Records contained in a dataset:
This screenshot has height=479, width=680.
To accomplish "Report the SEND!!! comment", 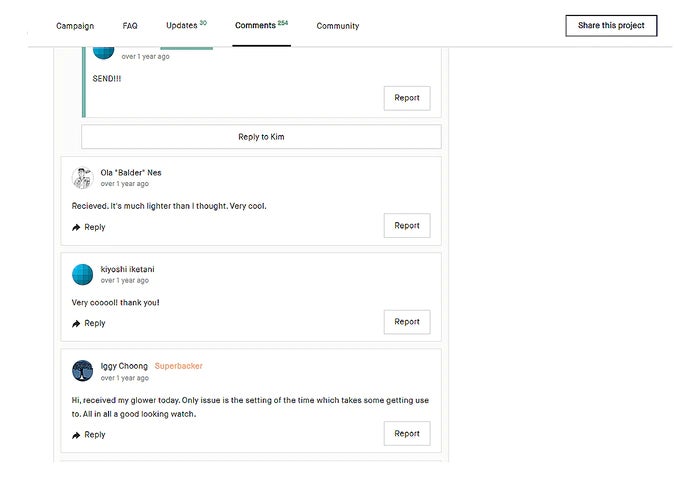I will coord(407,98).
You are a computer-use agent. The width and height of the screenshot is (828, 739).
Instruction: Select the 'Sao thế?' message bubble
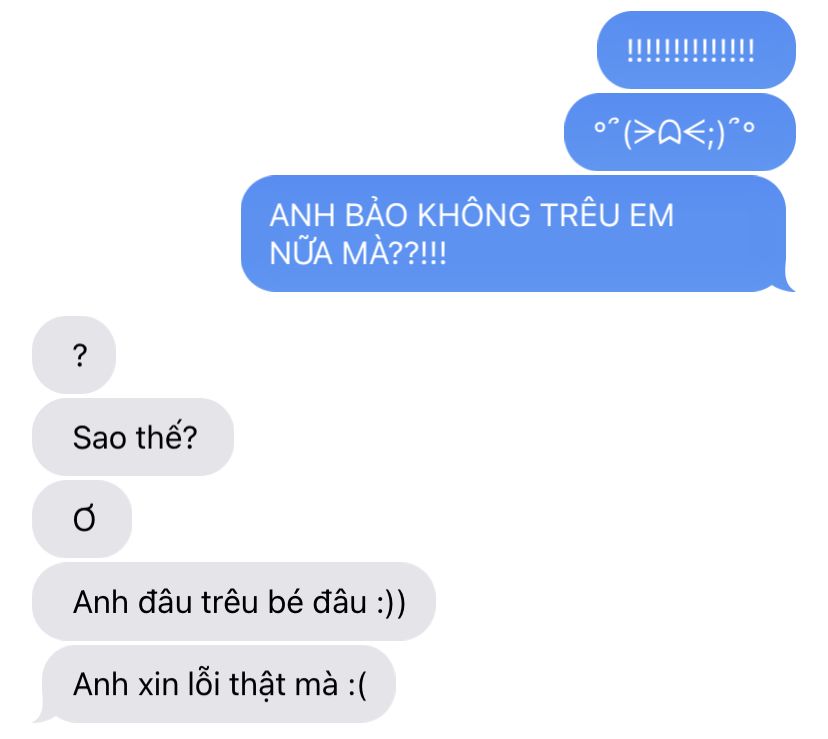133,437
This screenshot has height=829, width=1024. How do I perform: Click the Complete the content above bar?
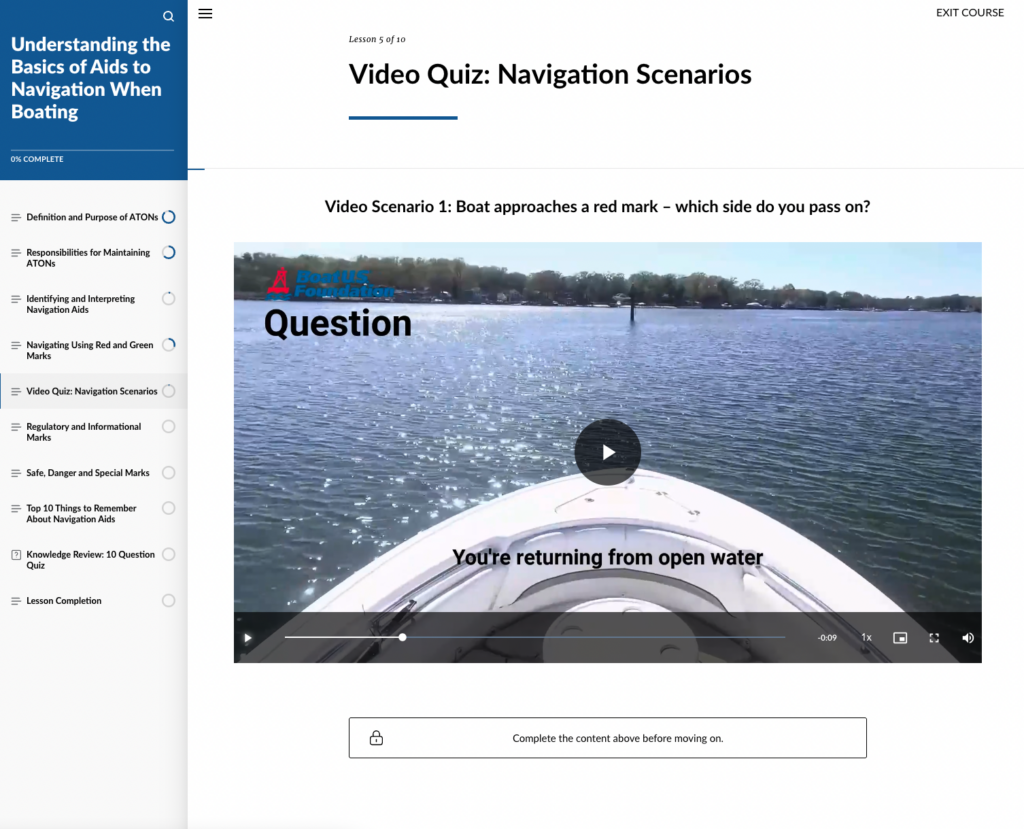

- _PROBLEM STATEMENT_: Provide the number of lines in the records above that contain the word "height", with no additional words.

- _RESULT OF THE TASK_: 3